→ **WHAT IS NEEDED**
For the entries below, the expected answer is the line with "Task: Enable the Remove with MDM checkbox", the line with "Click the compass", and every line between them, exactly as written, and nothing more.

Stored data
Start of Block
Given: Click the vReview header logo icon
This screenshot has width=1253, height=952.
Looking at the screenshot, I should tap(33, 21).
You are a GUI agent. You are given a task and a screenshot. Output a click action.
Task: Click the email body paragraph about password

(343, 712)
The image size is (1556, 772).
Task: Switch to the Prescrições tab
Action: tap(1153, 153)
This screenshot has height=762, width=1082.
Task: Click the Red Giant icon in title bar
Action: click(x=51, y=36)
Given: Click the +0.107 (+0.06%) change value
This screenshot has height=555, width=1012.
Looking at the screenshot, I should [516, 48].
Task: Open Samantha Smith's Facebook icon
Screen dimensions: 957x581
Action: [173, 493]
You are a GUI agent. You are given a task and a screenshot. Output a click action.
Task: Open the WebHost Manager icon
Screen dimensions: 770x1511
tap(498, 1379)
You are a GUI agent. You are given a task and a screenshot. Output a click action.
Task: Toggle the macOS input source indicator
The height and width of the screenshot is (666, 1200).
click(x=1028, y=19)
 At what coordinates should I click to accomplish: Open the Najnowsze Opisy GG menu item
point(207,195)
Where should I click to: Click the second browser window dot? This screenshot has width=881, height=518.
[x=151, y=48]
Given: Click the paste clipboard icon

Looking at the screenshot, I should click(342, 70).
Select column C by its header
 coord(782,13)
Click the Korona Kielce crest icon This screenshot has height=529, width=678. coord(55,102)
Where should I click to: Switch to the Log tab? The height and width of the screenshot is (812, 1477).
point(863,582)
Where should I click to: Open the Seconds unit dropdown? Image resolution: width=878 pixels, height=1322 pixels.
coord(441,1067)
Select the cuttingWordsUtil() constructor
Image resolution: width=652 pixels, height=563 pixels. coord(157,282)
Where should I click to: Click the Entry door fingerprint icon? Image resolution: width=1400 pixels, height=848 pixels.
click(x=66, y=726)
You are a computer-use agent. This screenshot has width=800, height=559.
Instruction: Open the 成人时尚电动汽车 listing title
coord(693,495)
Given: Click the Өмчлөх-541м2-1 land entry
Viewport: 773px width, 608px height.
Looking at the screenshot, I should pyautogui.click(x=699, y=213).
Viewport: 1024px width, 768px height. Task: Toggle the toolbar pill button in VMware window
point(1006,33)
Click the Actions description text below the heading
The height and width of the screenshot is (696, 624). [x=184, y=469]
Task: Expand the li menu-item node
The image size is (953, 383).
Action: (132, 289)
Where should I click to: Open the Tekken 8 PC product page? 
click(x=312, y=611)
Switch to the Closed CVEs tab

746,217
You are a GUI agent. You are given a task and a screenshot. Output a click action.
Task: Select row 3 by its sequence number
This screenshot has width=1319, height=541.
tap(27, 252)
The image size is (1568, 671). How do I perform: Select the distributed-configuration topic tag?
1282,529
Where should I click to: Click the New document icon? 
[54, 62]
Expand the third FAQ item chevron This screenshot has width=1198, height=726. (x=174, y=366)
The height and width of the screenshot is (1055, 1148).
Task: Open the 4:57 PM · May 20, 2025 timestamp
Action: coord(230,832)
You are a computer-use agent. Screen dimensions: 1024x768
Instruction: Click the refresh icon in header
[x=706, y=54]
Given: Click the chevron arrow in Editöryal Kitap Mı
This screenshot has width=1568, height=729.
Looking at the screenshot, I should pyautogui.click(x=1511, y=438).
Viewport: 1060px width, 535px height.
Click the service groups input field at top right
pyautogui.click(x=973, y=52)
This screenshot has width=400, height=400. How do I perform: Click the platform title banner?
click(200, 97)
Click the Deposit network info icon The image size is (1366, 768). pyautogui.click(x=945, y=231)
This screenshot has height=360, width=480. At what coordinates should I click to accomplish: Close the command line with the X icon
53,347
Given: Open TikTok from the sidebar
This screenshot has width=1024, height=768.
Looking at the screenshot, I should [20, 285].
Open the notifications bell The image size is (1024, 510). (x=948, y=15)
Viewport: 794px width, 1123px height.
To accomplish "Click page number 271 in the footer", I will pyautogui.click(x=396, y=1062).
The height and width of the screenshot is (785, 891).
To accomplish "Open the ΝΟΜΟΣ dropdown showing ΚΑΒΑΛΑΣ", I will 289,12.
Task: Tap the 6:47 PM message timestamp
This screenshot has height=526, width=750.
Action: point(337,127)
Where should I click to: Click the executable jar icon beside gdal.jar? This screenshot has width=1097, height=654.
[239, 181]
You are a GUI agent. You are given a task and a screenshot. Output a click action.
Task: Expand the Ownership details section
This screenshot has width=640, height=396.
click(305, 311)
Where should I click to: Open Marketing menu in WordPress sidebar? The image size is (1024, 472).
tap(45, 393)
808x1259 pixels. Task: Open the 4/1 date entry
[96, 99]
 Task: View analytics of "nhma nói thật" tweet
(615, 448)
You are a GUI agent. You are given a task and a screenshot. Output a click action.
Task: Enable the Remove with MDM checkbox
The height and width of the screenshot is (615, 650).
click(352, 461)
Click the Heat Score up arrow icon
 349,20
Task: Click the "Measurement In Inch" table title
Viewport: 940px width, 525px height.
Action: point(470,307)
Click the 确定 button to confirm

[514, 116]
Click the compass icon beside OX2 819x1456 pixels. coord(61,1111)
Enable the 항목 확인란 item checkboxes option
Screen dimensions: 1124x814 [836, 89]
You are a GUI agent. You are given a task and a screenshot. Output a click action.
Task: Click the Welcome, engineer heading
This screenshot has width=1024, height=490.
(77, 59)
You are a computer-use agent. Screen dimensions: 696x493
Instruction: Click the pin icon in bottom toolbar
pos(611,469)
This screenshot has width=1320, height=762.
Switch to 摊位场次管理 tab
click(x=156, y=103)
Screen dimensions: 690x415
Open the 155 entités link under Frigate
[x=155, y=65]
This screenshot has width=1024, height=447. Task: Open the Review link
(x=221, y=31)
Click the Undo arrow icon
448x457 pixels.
End of Block
→ **YOUR SOLUTION**
Task: Enable the Remove with MDM checkbox
The height and width of the screenshot is (615, 650).
click(352, 461)
Click the Heat Score up arrow icon
 349,20
Task: Click the "Measurement In Inch" table title
Viewport: 940px width, 525px height.
Action: point(470,307)
Click the 确定 button to confirm

[514, 116]
Click the compass icon beside OX2 819x1456 pixels. coord(61,1111)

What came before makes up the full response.